Contributing Guidelines¶
Thank you for your interest in contributing to renalprog! This document provides essential guidelines for contributing to the project.
Respect
Be respectful. Any issue or PR that contains disrespectful, unprofessional language, personal attacks, etc. will be disregarded and may be reported.
Quick Start¶
- Fork the repository
- Clone your fork:
git clone https://github.com/YOUR_USERNAME/renalprog.git - Create a branch:
git checkout -b feature/your-feature-name - Make changes following our guidelines
- Test your changes
- Commit:
git commit -m "Description of changes" - Push:
git push origin feature/your-feature-name - Open a Pull Request
Code Standards¶
Python Code¶
- Style: Follow PEP 8
- Formatting: Use
rufffor code formatting - Type hints: Add type hints to function signatures
- Docstrings: Use Google-style docstrings.
Example:
def process_data(
data: pd.DataFrame,
threshold: float = 0.05
) -> Tuple[pd.DataFrame, Dict[str, float]]:
"""
Process input data and return results.
Args:
data: Input dataframe with gene expression
threshold: Significance threshold (default: 0.05)
Returns:
Tuple of (processed_data, statistics_dict)
Examples:
>>> result, stats = process_data(df, threshold=0.01)
"""
# Implementation
pass
R Code¶
- Style: Follow tidyverse style guide
- Documentation: Use roxygen2-style comments
- Naming: Use snake_case for functions and variables
Example:
#' Process Gene Expression Data
#'
#' @param data A data.frame with gene expression values
#' @param alpha Significance threshold (default: 0.05)
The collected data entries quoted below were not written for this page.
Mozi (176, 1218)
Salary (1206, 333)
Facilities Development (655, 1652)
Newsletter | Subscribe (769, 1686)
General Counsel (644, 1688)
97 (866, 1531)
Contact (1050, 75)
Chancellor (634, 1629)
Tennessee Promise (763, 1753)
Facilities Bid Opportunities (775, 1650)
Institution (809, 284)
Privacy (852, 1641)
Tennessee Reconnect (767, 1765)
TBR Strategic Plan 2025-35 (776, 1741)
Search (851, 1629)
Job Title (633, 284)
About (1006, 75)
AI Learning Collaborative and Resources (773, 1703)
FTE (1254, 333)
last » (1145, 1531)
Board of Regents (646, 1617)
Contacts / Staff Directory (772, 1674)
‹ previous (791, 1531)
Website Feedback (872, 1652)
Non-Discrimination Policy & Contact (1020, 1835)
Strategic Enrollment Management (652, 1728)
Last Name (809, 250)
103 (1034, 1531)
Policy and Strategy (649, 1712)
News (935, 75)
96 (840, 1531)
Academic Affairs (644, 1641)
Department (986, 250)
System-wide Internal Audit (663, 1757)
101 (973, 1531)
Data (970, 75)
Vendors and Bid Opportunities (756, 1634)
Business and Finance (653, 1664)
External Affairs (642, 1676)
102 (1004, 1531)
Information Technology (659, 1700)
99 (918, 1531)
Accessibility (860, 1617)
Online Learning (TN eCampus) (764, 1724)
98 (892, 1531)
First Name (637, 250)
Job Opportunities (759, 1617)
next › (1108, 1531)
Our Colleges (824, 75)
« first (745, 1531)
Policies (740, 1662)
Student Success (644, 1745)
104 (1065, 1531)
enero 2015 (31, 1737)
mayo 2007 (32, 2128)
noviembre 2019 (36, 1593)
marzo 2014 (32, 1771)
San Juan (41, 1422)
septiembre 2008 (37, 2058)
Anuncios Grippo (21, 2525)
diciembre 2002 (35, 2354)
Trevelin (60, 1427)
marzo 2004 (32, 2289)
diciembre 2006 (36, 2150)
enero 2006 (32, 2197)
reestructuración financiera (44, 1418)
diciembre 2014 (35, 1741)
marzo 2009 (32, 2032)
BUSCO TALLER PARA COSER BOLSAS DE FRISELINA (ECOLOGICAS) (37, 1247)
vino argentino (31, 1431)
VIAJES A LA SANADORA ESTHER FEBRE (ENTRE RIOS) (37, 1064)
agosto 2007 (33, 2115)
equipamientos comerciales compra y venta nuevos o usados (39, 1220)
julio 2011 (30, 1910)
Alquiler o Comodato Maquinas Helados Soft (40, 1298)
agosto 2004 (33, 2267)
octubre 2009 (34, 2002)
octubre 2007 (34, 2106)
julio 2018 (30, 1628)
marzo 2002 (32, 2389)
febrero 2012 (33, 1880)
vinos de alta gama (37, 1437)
#' @return A list with processed data and statistics
#' @export
process_gene_data <- function(data, alpha = 0.05) {
# Implementation
}
Documentation¶
Code Documentation¶
- All public functions must have docstrings
- Include examples when helpful
- Document parameters and return values
- Note exceptions that may be raised
User Documentation¶
When adding new features, update:
README.md- If changing installation or quick startdocs/docs/api/- API reference for new modules/functionsdocs/docs/tutorials/- Tutorial if introducing new workflowCHANGELOG.md- Document changes
Building Documentation¶
Commit Messages¶
Use clear, descriptive commit messages following this format:
Types: - feat: - New feature - fix: - Bug fix - docs: - Documentation changes - style: - Code style changes (formatting, no logic change) - refactor: - Code refactoring - test: - Adding or updating tests - chore: - Maintenance tasks
Example:
fix: correct control file naming in 1_data_processing.py
Changed from plural (rnaseq_controls.csv) to singular
(rnaseq_control.csv) to match actual file names in repository.
Pull Request Process¶
Before Submitting¶
- Code follows style guidelines
- Tests pass locally (
pytest) - New tests added for new features
- Documentation updated
- Commit messages are clear
- Branch is up to date with
main
PR Description Template¶
## Description
Brief description of changes
## Type of Change
- [ ] Bug fix
- [ ] New feature
- [ ] Documentation update
- [ ] Refactoring
## Testing
Describe testing performed
## Checklist
- [ ] Code follows style guidelines
- [ ] Tests added/updated
- [ ] Documentation updated
- [ ] All tests pass
Review Process¶
- Automated checks must pass (tests, linting)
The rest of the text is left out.